There are two main types of beer yeast; Ale and Lager. Ale yeast is top-fermenting and prefers temperatures from 60–70°F (15 - 21°C). Ales are typically more complex than lagers, with more flavour and aroma components. Lager yeast is bottom-fermenting and prefers cooler temperatures. It typically results in a cleaner tasting beer, without the estery character common to ales.

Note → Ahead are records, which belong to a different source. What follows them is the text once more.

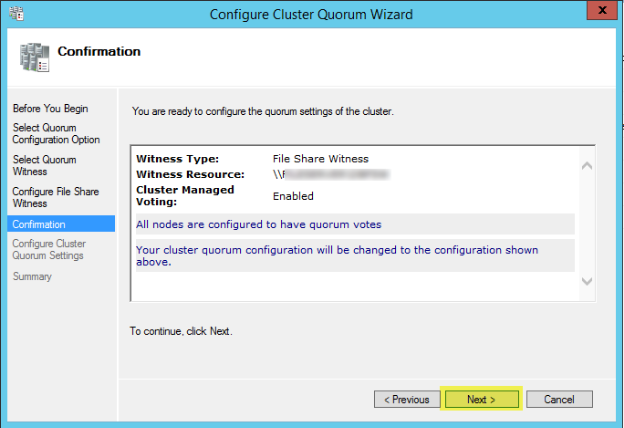Screen dimensions: 624x428
Task: Select the Summary step in sidebar
Action: (x=31, y=276)
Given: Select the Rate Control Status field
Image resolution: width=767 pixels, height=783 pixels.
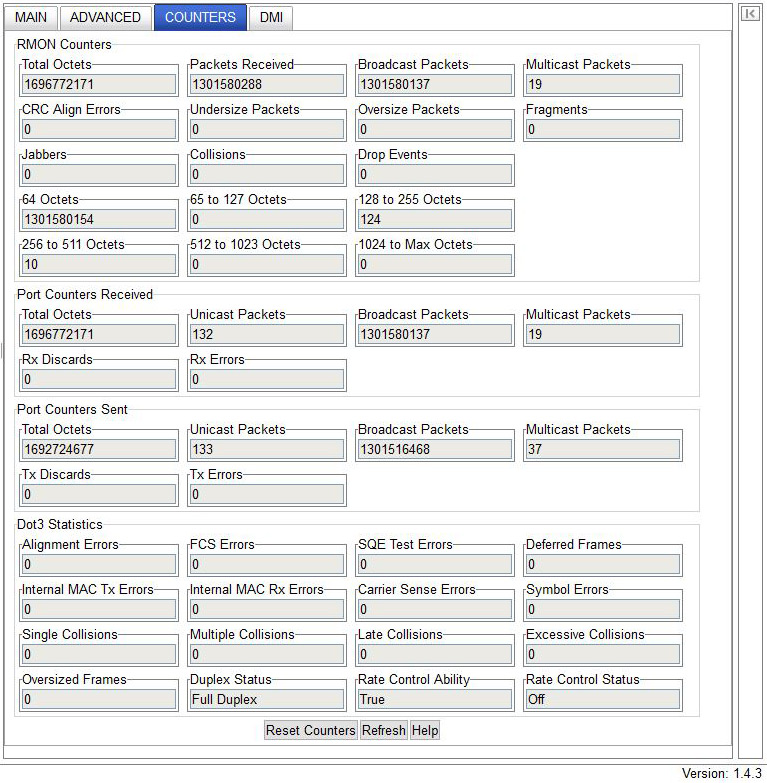Looking at the screenshot, I should tap(603, 699).
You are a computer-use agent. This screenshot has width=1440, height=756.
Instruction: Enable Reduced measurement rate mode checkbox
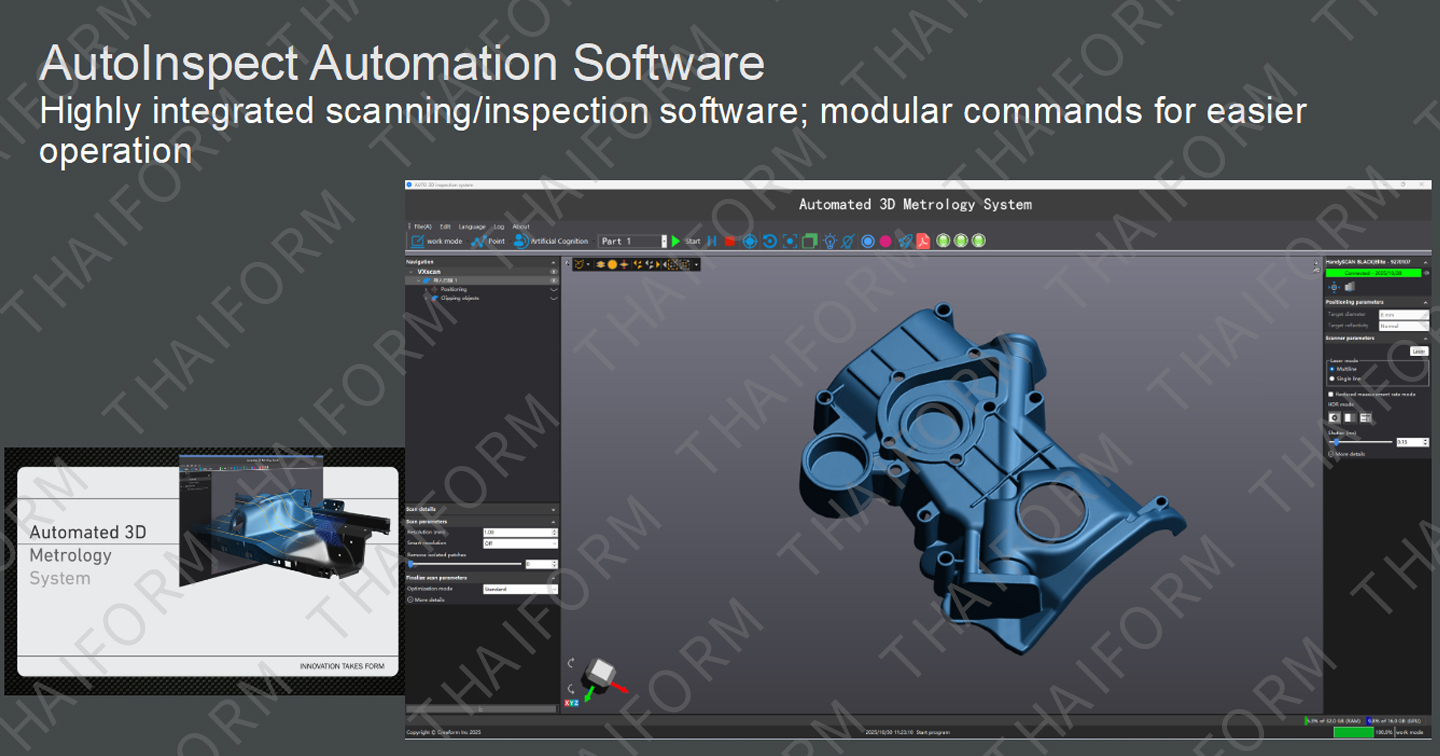1331,394
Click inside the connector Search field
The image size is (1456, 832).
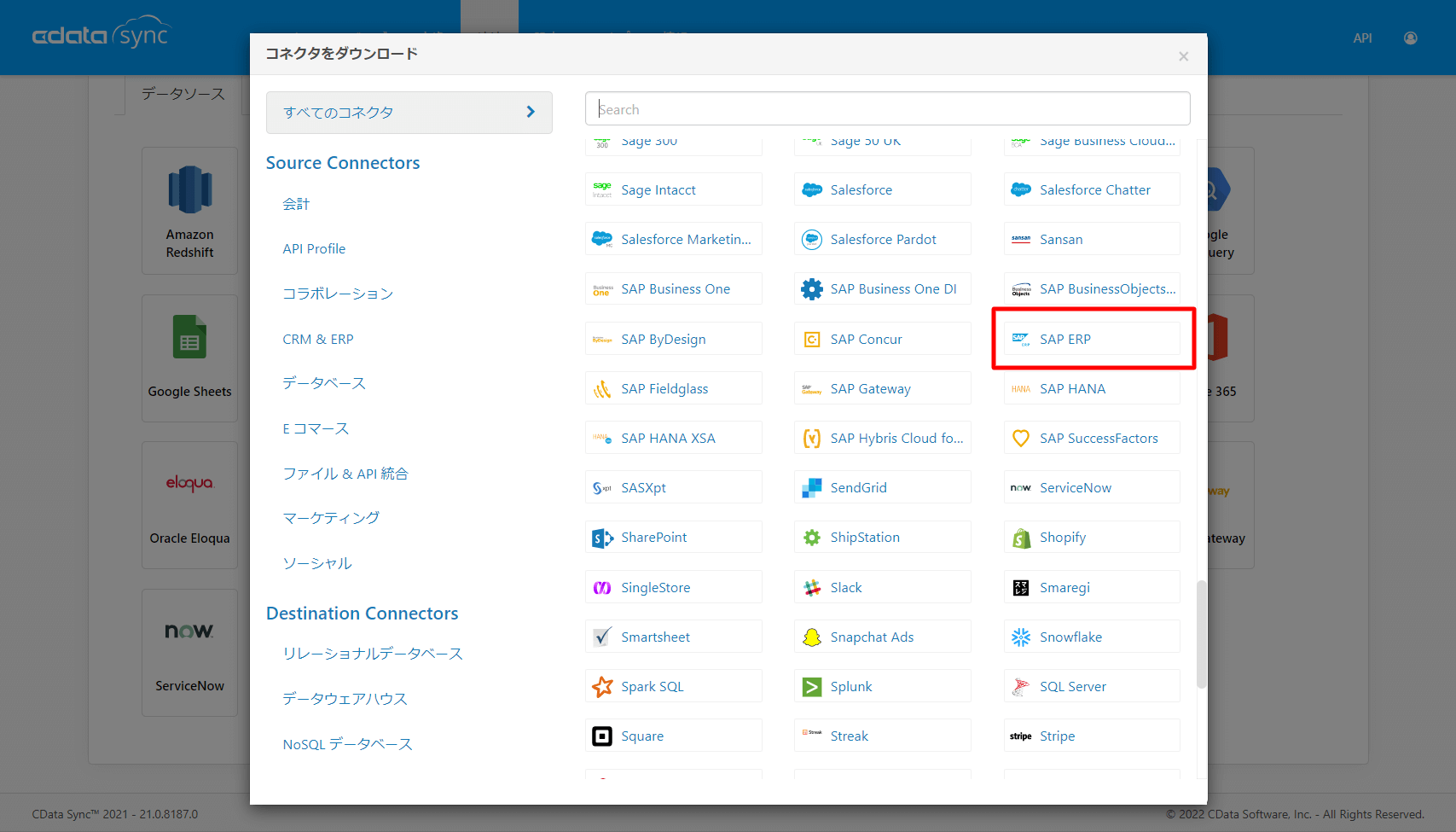pyautogui.click(x=887, y=108)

Yeast comes in two main forms, dried and liquid. Dried yeast can be of very good quality (avoid that which comes with tins of malt extract, though), and is often more quickly active in a beer. It can produce a limited range of ales—beware that no dried yeast is truly a lager yeast, nor will it provide the distinctive lager character. Dried yeasts are generally more effective if rehydrated prior to use. Liquid yeasts are harder to store as they must be kept chilled prior to use. There are many more strains of liquid yeast, and thus one can much more exactly reproduce a particular beer or style. Dried yeast is typically used by beginners and liquid yeast by more advanced brewers, although there are exceptions on either end of the scale.